## ENTRIES SUPPLIED
Content starts

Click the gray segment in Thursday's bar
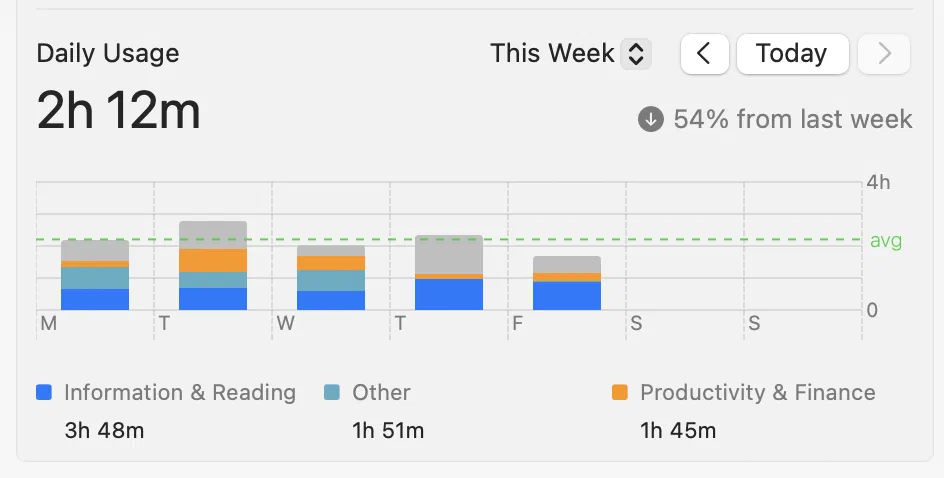(449, 255)
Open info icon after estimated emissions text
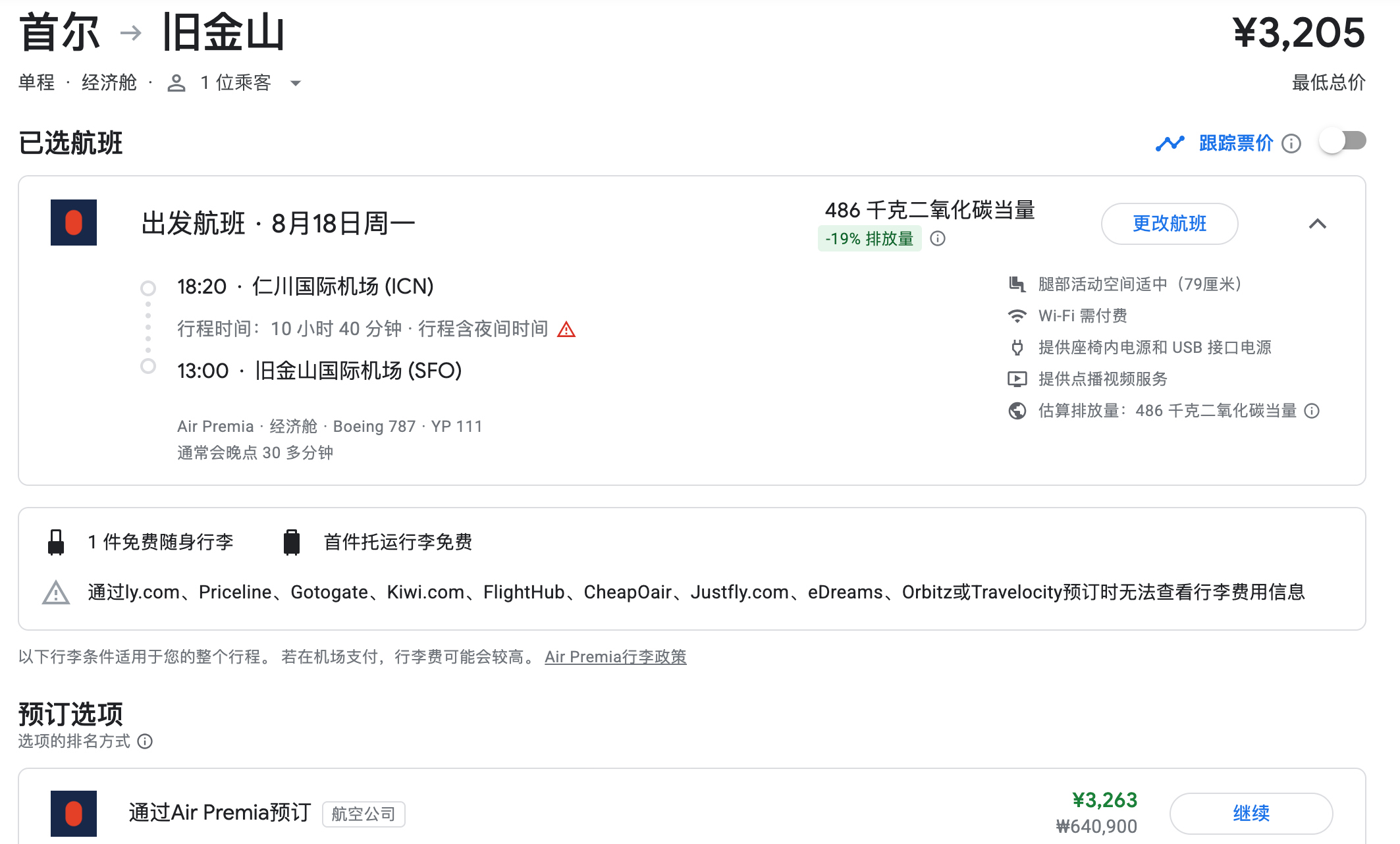Image resolution: width=1400 pixels, height=844 pixels. click(1312, 411)
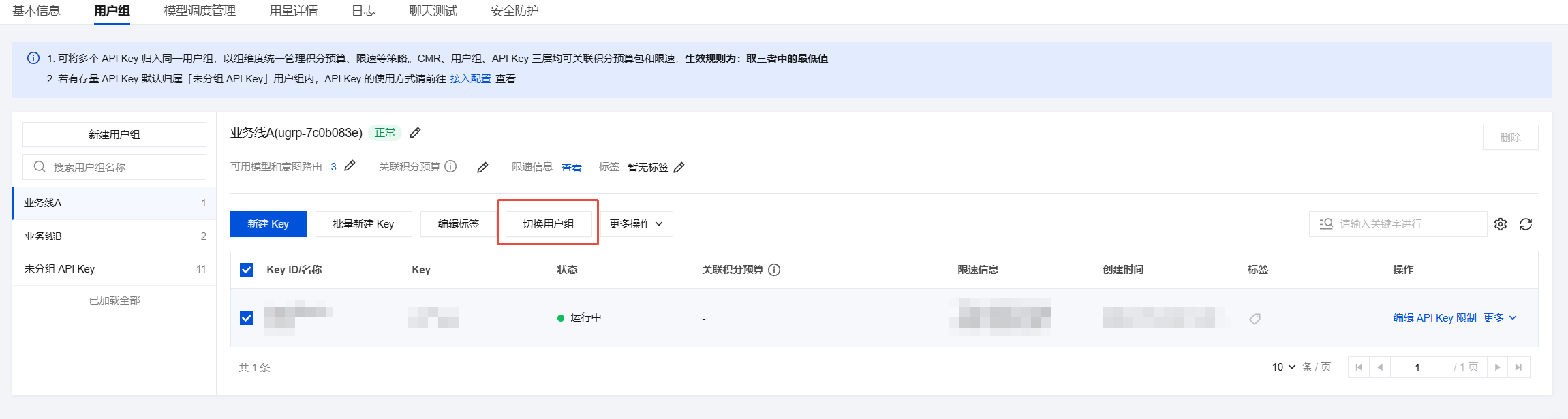Toggle the select-all checkbox in table header

click(x=247, y=270)
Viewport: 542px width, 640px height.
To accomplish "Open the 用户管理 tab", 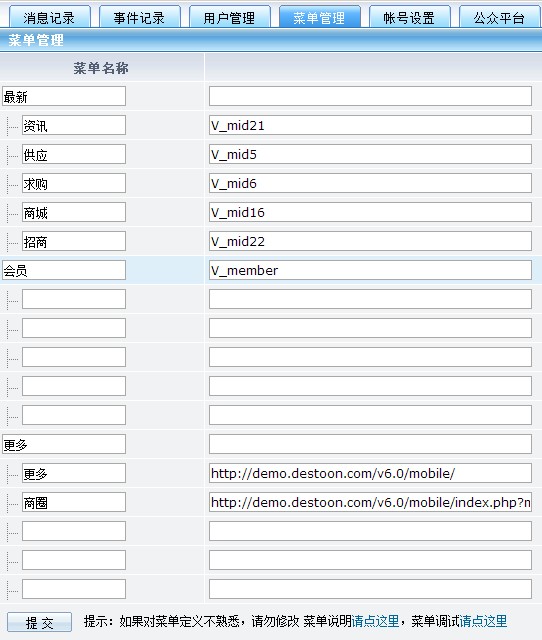I will click(x=229, y=17).
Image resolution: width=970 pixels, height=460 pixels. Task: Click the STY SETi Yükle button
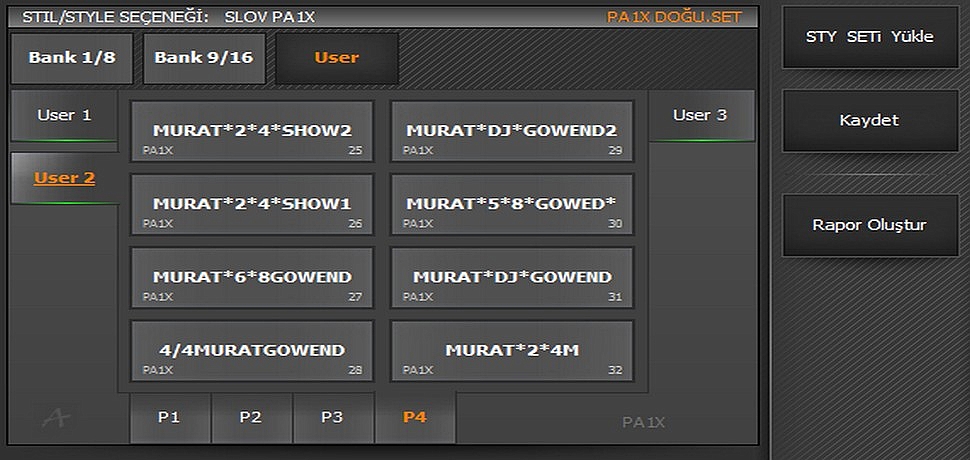point(869,37)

Content ends

## WHAT YOU WILL DO
Your task is to give again, unchanged, the lines from the line that contains "Image resolution: width=970" to the end of the records. Include both end lines but no pictures.

## REPLY
Image resolution: width=970 pixels, height=460 pixels. Task: Click the STY SETi Yükle button
point(869,37)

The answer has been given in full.